Sugli scaffali dei supermercati esteri ci sono molti prodotti italiani. C’è però un problema non indifferente: molte volte non sono italiani.

Secondo Coldiretti siamo di fronte a dei falsi in due casi su tre.

Lo si può intuire già dai nomi che tentano di trarre in inganno i consumatori stranieri: troviamo Kapeleti e Mortadela sloveni, Parmezali rumeno, Milaneza pasta portoghese fino al ‘Carpaccio formaggio’ olandese.

Il dossier di Coldiretti è frutto della collaborazione con la task force di Carabinieri dei Nas impegnati per verificare il pseudo-made in Italy venduto nelle capitali europee. L’operazione si chiama appunto ‘Cosa si mangia di ‘italiano’ nelle capitali europee’.

Il fenomeno si chiama ‘Italian sounding’ e sta proprio a indicare questi prodotti dai nomi ambigui che cercano di spacciarsi per prodotti italiani. ‘È un fenomeno assolutamente trasversale e talmente radicato – spiega la Coldiretti – dove non ci si preoccupa ormai neppure di mantenere la fedeltà al nome originale della specialità made in Italy copiata.
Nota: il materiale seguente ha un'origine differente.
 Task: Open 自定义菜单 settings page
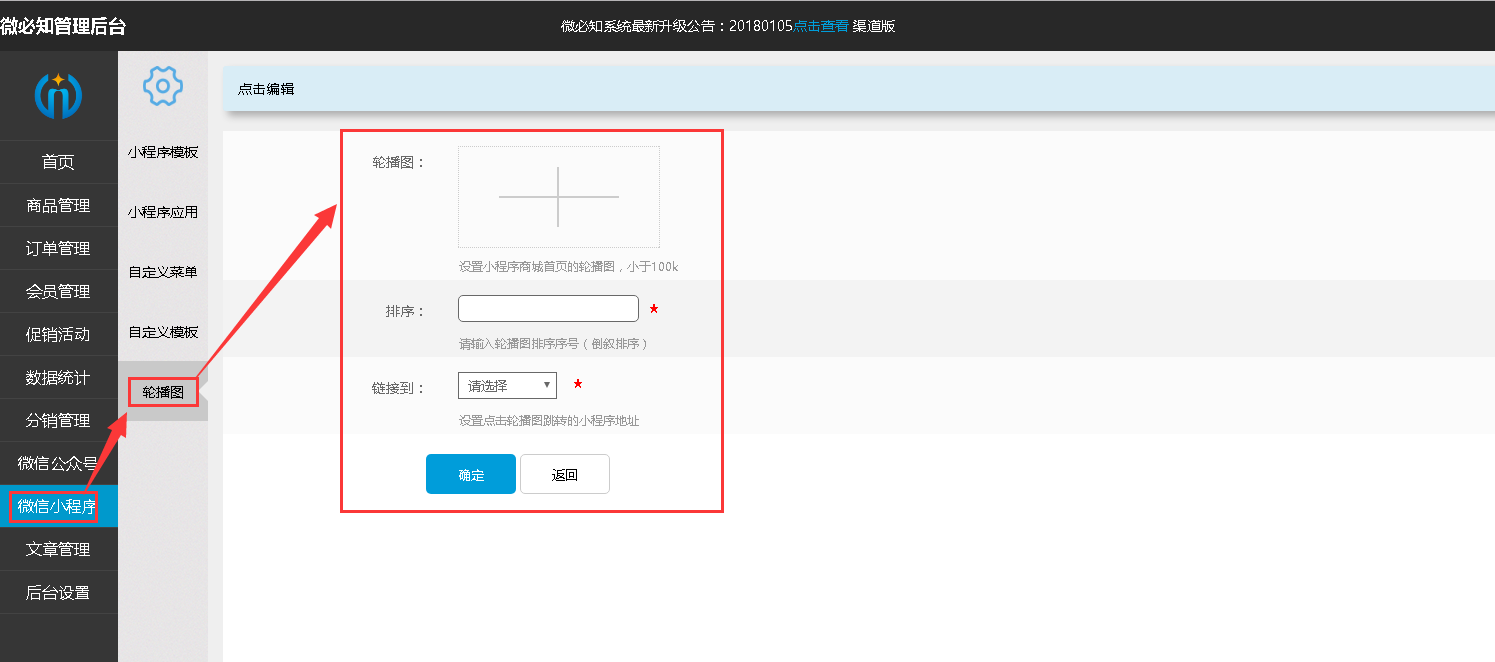coord(160,271)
Così gli spaghetti perdono consonanti o cambiano vocali a seconda del Paese ‘imitatore’, diventando Spageti in Slovenia, Spaghete in Romania, fino all’incredibile Spagheroni scovati nei supermercati olandesi’.
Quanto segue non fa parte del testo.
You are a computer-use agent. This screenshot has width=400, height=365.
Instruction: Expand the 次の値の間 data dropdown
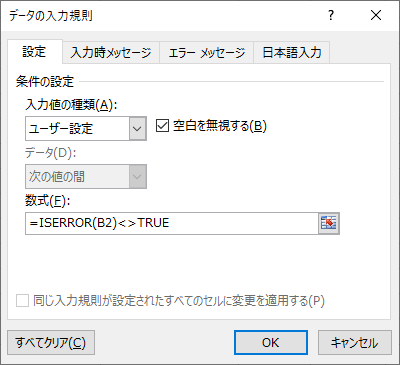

Tra i termini più storpiati troviamo ‘maccheroni’ in diverse varianti e ‘Prosecco’, il nostro spumante vittima di innumerevoli imitazioni.

‘In una fase di stagnazione dei consumi nazionali, il mercato estero in crescita è diventato fondamentale per l’agroalimentare nazionale, tanto da rappresentare circa 1/3 del fatturato complessivo, ma in alcuni settori, come ad esempio il vino, le vendite fuori dai confini sono addirittura arrivate a superare quelle interne’, ha dichiarato il presidente della Coldiretti, Roberto Moncalvo.